Mohon tunggu...
Kent Audric
Kent Audric Mohon Tunggu... -

Selanjutnya

Tutup

Hukum Pilihan

Hukum Indonesia: Bawah Selalu Terinjak, Atas Tak Pernah Tersentuh

20 November 2018   15:17 Diperbarui: 20 November 2018   15:32 452
+
Laporkan Konten
Laporkan Akun
Kompasiana adalah platform blog. Konten ini menjadi tanggung jawab bloger dan tidak mewakili pandangan redaksi Kompas.
Lihat foto
Hukum. Sumber ilustrasi: FREEPIK/Freepik

Indonesia sebagai negara hukum, sebagaimana yang tercantum dalam Pasal 1 Ayat (3) UUD 1945 setelah amandemen ketiga disahkan pada 10 November 2001, seharusnya menjunjung tinggi keadilan dan persamaan di depan hukum. 
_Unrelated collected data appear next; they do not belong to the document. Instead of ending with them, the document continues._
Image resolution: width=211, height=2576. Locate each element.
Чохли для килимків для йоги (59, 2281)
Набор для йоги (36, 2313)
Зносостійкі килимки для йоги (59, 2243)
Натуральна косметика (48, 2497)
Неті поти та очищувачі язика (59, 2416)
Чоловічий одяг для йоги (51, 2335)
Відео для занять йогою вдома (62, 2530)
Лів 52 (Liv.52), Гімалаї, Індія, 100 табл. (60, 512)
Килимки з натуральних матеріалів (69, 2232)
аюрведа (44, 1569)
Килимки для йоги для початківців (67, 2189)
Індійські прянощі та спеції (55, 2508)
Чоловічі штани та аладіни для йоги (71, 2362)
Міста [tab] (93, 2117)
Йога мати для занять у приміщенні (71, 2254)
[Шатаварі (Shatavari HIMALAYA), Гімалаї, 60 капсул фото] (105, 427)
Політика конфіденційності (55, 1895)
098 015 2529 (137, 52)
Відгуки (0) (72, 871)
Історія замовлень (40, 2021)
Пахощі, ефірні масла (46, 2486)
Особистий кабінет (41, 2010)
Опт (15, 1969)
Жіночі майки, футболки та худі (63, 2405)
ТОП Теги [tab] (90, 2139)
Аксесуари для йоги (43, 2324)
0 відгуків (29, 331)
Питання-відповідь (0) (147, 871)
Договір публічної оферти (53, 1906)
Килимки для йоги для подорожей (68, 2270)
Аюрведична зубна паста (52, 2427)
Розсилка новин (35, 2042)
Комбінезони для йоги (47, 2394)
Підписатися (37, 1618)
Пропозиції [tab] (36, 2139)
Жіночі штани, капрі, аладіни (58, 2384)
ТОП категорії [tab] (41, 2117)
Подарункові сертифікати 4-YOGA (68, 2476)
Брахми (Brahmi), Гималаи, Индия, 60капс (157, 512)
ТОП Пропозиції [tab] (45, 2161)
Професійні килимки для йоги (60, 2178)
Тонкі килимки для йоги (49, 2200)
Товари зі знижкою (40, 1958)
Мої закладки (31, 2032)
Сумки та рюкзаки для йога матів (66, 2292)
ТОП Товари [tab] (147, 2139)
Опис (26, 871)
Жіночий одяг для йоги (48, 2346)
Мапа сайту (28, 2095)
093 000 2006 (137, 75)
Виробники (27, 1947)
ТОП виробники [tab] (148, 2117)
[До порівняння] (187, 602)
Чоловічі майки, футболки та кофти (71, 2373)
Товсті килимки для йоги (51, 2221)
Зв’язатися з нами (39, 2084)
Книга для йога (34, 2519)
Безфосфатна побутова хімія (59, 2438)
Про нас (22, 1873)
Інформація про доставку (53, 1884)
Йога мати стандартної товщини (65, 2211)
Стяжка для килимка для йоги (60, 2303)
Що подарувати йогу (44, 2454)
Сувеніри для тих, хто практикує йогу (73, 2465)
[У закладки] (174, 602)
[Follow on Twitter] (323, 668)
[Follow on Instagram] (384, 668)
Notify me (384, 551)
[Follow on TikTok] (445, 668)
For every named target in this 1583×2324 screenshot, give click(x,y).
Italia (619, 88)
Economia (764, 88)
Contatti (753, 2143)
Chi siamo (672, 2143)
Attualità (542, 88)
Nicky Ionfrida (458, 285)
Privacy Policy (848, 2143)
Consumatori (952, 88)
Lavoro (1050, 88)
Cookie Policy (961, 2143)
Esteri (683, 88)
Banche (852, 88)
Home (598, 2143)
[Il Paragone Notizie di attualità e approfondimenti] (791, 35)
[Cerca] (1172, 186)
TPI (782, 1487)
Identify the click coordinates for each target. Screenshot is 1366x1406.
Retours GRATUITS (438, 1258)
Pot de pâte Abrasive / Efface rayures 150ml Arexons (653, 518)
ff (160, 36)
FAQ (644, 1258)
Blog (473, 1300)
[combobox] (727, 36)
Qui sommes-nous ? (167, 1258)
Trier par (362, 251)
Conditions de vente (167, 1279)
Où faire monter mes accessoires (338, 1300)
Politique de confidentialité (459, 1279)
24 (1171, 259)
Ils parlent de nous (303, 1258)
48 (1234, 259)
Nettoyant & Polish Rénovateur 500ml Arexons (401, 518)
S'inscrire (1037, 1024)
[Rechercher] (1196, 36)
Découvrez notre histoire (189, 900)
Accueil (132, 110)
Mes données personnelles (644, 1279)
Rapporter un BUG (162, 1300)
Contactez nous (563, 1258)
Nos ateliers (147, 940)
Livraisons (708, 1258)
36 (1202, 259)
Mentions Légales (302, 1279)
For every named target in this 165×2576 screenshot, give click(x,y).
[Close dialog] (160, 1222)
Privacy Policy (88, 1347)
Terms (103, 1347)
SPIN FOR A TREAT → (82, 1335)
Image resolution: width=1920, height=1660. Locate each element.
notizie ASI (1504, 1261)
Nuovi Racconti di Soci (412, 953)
Akan tetapi, sepertinya seolah-olah para penegak hukum di Indonesia lupa akan pentingnya kedua hal itu. Persamaan di depan hukum sebagaiman ditekankan dalam Pasal 27 Ayat (1) UUD 1945 amandemen IV yang berbunyi, "Segala warga negara bersamaan kedudukannya di dalam hukum dan pemerintah dan wajib menjunjung hukum dan pemerintahan itu dengan tidak ada kecualinya", seolah-olah dapat dianulir bila seseorang berkuasa dan ber-uang. 

Ayat tersebut seolah-olah sudah diubah menjadi "...dengan perkecualian orang-orang berkuasa dan memiliki uang banyak."  Para pejabat dan konglomerat seperti ditempatkan di atas hukum itu sendiri, padahal mereka temasuk warga negara yang seharusnya bersamaan kedudukannya di depan hukum. 

Ketidakadilan dan ketidaksamaan di mata hukum ini dapat terlihat di kasus-kasus para pembesar yang sempat "booming" di awal tapi kemudian hilang, lenyap, dan tidak terdengar lagi kabarnya hingga sekarang ataupun vonis hakimyang terlalu"ringan" bagi para terdakwa yang sudah jelas melakukan pelanggaran berat. 

Ambil contoh saja kasus Harry Tanoesoedibjo, CEO MNC Group dan Ketua Perindo, yang mengancam Kepala Subdirektorat Penyidik Jaksa Agung Muda Pidana Khusus Yulianto melalui pesan singkat. Kasus yang terjadi pada pertengahan tahun 2017 itu seolah-olah hilang tanpa ada perkembangan terbaru dan tanpa ada berita, ditambah sng tersangka merupakan "raja media." 

Contoh kasus-kasus lainnya adalah kasus-kasus kecelakaan yang melibatkan para public figure atau anak mereka. Kasus putra bungsu Rasyid Amrullah Rajasa, putra bungsu Menteri Koordinator Perekonomian Hatta Rajasa pada saat itu, seolah-olah terhapuskan dari ingatan masyarakat sekarang. 

Rasyid yang pada saat itu terbukti melanggar Pasal 310 Ayat (2) dan (4) UU Lalu Lintas dan Angkutan Jalan No. 22 Tahun 2009 yang berisi tentang pelanggaran pengemudi kendaraan bermotor yang mengakibatkan kecelakaan dengan korban luka dan meninggal hanya mendapat hukuman yang sangat ringan yaitu pidana penjara 5 bulan atau denda Rp12 juta dengan masa percoaan 12 bulan yang praktis bagi Rasyid sama dengan bebas. 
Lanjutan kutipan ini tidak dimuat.